Je länger man über einen Film nachdenkt, desto besser sollte er werden. Zweifellos ein frommer Wunschgedanke vieler Filmemacher, denn anspruchsvolle Filmkost bringt nicht automatisch eine höhere reflexive „Haltbarkeit“ mit.
Das Vaterspiel, entstanden nach
Josef Haslingers gleichnamiger Vorlage, ist zugleich auch
Michael Glawoggers erste Romanverfilmung. Eine gewisse Komplexität kann man dem Film nicht absprechen, denn er erstreckt sich über mehrere Zeitebenen, legt sein Augenmerk auf mehrere Personenkomplexe, die historisch miteinander verknüpft sind. Eine Hauptfigur ist Ratz (
Helmut Köpping), der ein Vatervernichtungsspiel entwirft und es gerne verkaufen möchte. Geprägt wird sein Leben durch ein kaputtes Verhältnis zu seinem Vater und einer ungewöhnlichen Zuneigung zu seiner Schwester. Eines Tages ruft ihn eine alte Studienkollegin aus New York an und teilt ihm mit, dass sie Hilfe beim Umbau eines Kellers benötigt. Ratz zögert keinen Moment, und erhofft sich in den USA endlich den Durchbruch für sein Vaterspiel.
Die große Stärke von
Das Vaterspiel ist, neben seiner beklemmenden Atmosphäre, die unglaubliche Kälte seiner Figuren.

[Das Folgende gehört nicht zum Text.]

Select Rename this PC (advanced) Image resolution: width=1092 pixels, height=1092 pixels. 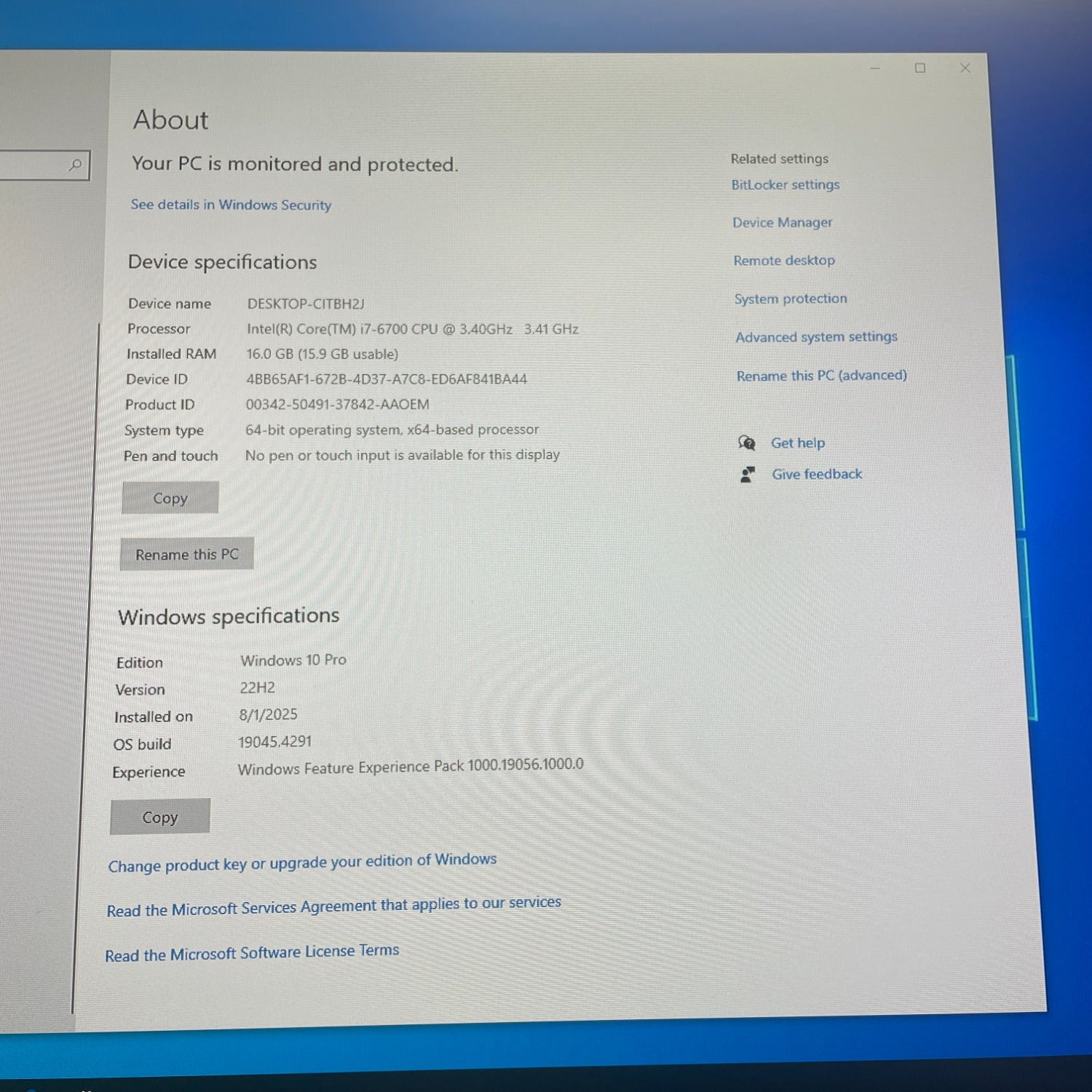click(821, 376)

Das mag sich paradox anhören, doch der Film schöpft teilweise Kraft daraus, dass er eben keine Identifikationsfiguren benötigt, um seine Geschichte spannend zu gestalten. Die moralische Ambiguität der Handlungen ist provokant, verwehrt aber auch jegliche emotionale Einbindung. Die vordergründige Komplexität der Geschichte wird von
Glawogger geschickt mit minutenlangen Mono- bzw. Dialogen konterkariert, so dass die erwähnte Provokation hier auch auf einer stilistischen Ebene stattfindet. Letztendlich scheitert der Film ein wenig an seinem eigenen Anspruch, denn die erwähnte vordergründige Komplexität löst sich bei genauem Nachdenken als ein stilistisches Konstrukt auf: Das Problem sind die zahlreichen Handlungsstränge, die einfach nicht ausgereift wirken. Auch die teilweise tiefgründigen, moralischen Fragestellungen hätten hier deutlich mehr Zeit zum Entfalten gebraucht. Im tiefen Inneren des Films verbirgt sich eine generationsübergreifende Persönlichkeitsstudie, die die nötige Brisanz mitbringt und auf stilistischer Ebene gekonnt provoziert, aber eben nicht die nötige Zeit bekommt, ihren inhaltlichen Trumpf auszuspielen.